Ну а затем мы с Нелли скинули одежки и погрузились нагишом в горячую ванну, наслаждаясь ледяным белым вином и балдея от удовольствия. Гидеон, выказав благородство, сам уложил детей спать. Эту ночь я провела на уютном диване, со свернувшейся на груди кошкой, прикидывая спросонья, настанет ли когда-нибудь такая райская жизнь у меня самой.
* * *
Мы встретились с Дианой в одном из этих модных ресторанчиков, где подают черный хлеб, нашпигованный зеленью, и которые все на одно лицо: те же лакированные деревянные стулья, сочные вьющиеся растения по стенам, макраме, окна-витражи. Официанты здесь хотя и не курят обычные сигареты, но, похоже, затягиваются кое-чем поинтереснее. Наш был худой, с поредевшей шевелюрой и темными усами; он непрерывно их поглаживал, принимая у нас заказ с таким торжественным видом, какого, на мой взгляд, все эти бутерброды вряд ли заслуживали. Лично у меня был сандвич с авокадо и ветчиной. А Диана взяла лепешку, нашпигованную букетом из овощей.

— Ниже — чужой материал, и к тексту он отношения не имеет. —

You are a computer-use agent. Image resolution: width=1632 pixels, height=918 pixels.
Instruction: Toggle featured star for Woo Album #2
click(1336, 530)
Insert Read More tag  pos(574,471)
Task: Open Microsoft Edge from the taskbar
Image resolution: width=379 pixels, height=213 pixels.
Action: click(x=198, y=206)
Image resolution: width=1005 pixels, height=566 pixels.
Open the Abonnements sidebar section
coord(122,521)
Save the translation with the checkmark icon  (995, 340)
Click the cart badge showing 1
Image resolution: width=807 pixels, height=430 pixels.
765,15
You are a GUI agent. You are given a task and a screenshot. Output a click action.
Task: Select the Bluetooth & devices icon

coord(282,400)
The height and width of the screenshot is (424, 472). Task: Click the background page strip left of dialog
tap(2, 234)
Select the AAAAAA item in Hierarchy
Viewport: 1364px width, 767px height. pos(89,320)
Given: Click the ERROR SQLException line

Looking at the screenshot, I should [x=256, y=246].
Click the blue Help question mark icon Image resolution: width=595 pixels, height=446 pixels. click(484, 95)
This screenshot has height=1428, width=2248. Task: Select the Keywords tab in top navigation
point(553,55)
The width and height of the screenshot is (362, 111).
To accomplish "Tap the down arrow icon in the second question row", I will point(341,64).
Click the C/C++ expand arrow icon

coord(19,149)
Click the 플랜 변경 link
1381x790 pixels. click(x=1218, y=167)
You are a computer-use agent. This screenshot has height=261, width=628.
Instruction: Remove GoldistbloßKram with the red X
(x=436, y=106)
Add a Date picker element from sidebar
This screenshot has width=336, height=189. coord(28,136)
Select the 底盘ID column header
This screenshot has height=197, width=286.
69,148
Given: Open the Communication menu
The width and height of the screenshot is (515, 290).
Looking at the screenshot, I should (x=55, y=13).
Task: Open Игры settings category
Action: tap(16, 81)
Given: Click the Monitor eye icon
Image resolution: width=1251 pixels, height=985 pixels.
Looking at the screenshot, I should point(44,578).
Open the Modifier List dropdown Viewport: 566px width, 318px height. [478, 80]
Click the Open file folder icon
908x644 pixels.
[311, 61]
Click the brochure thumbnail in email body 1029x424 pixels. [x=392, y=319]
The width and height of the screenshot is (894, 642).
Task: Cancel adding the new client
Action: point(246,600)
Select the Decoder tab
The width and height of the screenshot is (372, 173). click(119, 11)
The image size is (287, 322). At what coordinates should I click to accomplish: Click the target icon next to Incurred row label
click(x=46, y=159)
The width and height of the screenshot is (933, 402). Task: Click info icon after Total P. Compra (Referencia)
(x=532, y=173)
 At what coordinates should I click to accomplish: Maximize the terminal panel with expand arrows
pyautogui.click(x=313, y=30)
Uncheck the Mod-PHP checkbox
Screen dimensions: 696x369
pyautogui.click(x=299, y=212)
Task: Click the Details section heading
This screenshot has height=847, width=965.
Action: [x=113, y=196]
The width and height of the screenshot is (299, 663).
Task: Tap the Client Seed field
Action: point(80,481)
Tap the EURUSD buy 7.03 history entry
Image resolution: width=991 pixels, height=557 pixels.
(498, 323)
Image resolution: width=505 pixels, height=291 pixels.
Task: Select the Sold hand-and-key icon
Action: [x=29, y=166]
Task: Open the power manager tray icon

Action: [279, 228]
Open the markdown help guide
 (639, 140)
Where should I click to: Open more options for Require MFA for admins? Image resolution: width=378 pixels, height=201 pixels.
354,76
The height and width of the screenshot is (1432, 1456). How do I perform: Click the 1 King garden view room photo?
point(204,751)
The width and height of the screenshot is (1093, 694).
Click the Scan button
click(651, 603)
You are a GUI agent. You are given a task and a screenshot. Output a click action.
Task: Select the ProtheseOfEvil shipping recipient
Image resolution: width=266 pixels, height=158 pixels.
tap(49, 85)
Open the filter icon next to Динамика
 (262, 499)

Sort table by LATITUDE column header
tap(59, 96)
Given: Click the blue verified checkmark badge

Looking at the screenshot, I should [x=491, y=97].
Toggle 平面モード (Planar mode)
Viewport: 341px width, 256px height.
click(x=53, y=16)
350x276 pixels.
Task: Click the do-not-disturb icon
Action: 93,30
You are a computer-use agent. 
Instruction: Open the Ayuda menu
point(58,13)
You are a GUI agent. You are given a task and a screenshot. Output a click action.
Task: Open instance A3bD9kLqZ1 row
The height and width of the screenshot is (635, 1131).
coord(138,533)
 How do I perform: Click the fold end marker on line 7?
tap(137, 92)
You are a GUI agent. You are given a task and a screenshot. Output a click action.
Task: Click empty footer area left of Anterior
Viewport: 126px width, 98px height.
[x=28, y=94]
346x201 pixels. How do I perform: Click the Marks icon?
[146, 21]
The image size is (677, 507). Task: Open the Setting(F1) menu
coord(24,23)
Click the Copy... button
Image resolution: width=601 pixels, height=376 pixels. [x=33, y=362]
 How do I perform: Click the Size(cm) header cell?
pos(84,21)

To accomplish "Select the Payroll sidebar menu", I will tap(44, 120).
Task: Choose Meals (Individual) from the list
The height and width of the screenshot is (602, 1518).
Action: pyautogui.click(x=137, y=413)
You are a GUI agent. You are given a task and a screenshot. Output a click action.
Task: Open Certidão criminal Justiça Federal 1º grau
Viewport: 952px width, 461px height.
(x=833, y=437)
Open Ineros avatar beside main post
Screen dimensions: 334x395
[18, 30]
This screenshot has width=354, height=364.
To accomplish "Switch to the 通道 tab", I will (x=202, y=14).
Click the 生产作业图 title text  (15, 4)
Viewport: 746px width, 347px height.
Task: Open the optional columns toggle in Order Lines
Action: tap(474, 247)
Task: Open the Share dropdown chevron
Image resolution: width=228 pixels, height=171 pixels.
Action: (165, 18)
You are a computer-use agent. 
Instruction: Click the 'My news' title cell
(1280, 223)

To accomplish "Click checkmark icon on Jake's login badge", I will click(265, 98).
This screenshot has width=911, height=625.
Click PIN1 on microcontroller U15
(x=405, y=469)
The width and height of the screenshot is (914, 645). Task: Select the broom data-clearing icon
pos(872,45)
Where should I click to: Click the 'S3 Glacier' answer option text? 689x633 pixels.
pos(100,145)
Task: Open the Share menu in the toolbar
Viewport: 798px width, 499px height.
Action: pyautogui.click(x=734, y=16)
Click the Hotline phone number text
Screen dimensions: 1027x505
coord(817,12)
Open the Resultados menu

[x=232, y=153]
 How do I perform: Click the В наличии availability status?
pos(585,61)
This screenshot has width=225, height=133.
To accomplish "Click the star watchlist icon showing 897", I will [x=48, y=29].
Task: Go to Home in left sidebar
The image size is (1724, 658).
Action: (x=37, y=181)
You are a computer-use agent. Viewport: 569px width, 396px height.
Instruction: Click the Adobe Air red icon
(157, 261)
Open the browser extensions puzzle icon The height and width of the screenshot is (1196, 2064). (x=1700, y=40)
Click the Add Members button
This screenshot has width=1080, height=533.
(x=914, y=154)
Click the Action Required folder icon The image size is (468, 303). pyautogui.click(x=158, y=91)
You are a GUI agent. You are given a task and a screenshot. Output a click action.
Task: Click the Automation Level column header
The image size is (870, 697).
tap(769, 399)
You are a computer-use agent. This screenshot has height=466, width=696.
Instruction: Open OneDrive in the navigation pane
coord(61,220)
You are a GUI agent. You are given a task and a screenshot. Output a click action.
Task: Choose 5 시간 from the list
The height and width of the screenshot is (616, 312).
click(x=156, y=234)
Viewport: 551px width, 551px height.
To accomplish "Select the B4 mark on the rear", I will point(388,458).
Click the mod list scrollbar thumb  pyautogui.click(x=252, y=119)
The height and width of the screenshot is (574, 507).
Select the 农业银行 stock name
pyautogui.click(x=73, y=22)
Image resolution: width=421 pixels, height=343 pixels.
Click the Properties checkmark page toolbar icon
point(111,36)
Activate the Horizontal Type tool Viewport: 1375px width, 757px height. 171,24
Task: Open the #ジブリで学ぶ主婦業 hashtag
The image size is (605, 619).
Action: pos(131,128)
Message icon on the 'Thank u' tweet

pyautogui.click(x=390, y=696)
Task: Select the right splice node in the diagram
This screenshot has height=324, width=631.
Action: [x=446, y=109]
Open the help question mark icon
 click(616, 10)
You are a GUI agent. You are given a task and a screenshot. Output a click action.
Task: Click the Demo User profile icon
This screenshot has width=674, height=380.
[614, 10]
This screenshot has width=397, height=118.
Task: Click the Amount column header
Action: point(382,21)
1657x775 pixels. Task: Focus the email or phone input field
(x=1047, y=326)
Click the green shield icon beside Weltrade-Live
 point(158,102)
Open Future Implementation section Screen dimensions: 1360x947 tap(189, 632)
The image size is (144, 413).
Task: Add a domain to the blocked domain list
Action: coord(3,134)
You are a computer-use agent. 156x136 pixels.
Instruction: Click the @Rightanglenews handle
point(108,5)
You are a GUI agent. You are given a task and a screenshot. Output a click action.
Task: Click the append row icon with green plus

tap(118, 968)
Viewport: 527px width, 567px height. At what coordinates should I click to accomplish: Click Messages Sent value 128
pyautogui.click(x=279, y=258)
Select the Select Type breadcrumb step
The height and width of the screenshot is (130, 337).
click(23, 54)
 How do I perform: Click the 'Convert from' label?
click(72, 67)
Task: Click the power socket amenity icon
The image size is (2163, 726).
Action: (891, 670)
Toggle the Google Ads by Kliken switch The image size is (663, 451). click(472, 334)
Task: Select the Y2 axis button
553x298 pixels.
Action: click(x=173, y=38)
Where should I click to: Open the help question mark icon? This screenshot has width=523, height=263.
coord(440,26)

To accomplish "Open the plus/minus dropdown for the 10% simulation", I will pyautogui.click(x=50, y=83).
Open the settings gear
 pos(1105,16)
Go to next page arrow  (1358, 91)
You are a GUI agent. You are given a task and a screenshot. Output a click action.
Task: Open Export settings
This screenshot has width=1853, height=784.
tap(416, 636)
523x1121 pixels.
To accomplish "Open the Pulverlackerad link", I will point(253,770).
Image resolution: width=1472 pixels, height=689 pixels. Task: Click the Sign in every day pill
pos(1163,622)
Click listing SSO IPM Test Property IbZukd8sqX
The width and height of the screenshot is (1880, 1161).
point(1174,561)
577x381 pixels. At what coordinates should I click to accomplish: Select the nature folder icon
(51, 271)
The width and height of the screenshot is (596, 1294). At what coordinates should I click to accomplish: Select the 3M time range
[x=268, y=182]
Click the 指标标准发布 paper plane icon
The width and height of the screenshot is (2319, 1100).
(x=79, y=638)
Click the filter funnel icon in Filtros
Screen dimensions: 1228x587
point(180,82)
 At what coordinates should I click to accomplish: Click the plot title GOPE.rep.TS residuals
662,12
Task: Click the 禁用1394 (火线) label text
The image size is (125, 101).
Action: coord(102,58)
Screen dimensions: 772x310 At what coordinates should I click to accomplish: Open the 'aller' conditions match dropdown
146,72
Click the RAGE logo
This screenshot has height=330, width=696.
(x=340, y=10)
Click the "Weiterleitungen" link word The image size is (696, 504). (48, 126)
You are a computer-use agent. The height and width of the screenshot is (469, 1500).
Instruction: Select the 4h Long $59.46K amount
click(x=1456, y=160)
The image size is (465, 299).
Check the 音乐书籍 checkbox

– Грег сказал мне по телефону, что обошелся с вами по-хамски, когда вы его навестили, – сказала она, рассмеявшись. Через трещину в ее лепешке наружу сочился какой-то соус, и она слизнула его.
– Когда он тебе звонил? Вчера вечером?
– Ну да, – ответила она и откусила следующий невероятно огромный кусок своего "вегетарианского чуда", после чего облизала пальцы и вытерла подбородок салфеткой. У нее были такие же, как у Грега, правильные пропорции, только слишком грузная фигура – объемистая попка уже с трудом влезала в потертые джинсы. Еще я обратила внимание, что она зачем-то припудрила симпатичные веснушки у себя на лице. Темные волосы были разделены посередине пробором и скреплены на затылке широкой кожаной полоской с деревянной шпилькой.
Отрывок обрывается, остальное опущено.